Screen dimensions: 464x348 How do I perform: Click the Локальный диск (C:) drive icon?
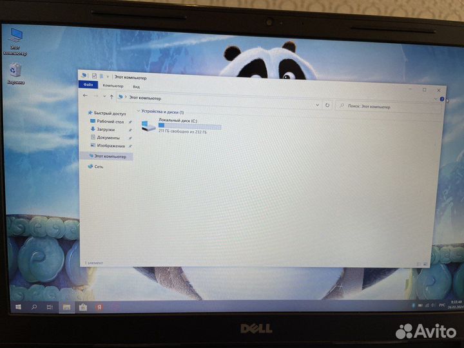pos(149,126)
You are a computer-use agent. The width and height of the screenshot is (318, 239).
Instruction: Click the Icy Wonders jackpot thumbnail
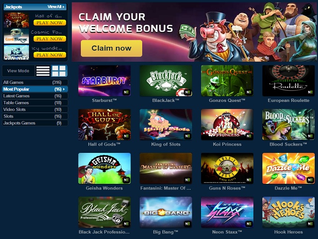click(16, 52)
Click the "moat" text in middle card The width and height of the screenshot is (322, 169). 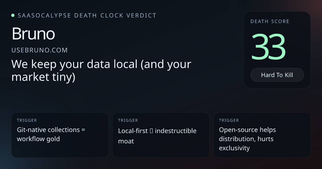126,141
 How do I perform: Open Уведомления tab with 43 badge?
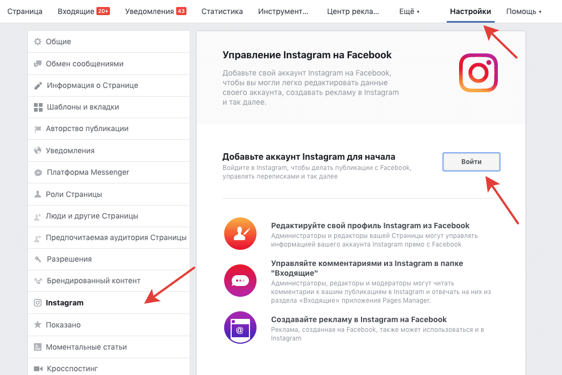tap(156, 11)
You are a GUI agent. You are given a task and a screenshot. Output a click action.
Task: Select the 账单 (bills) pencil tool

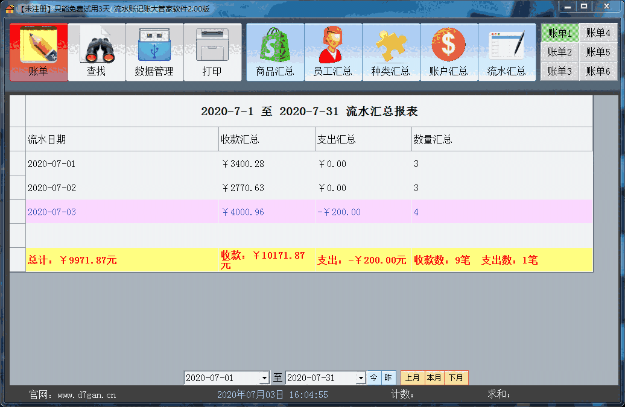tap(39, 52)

+ + + + +

### Task requirements
In the material above, each line with the word "agent" should be copied.

### Answer below
You are a computer-use agent. The width and height of the screenshot is (318, 239).
You are a GUI agent. You are given a task and a screenshot. Output a click action.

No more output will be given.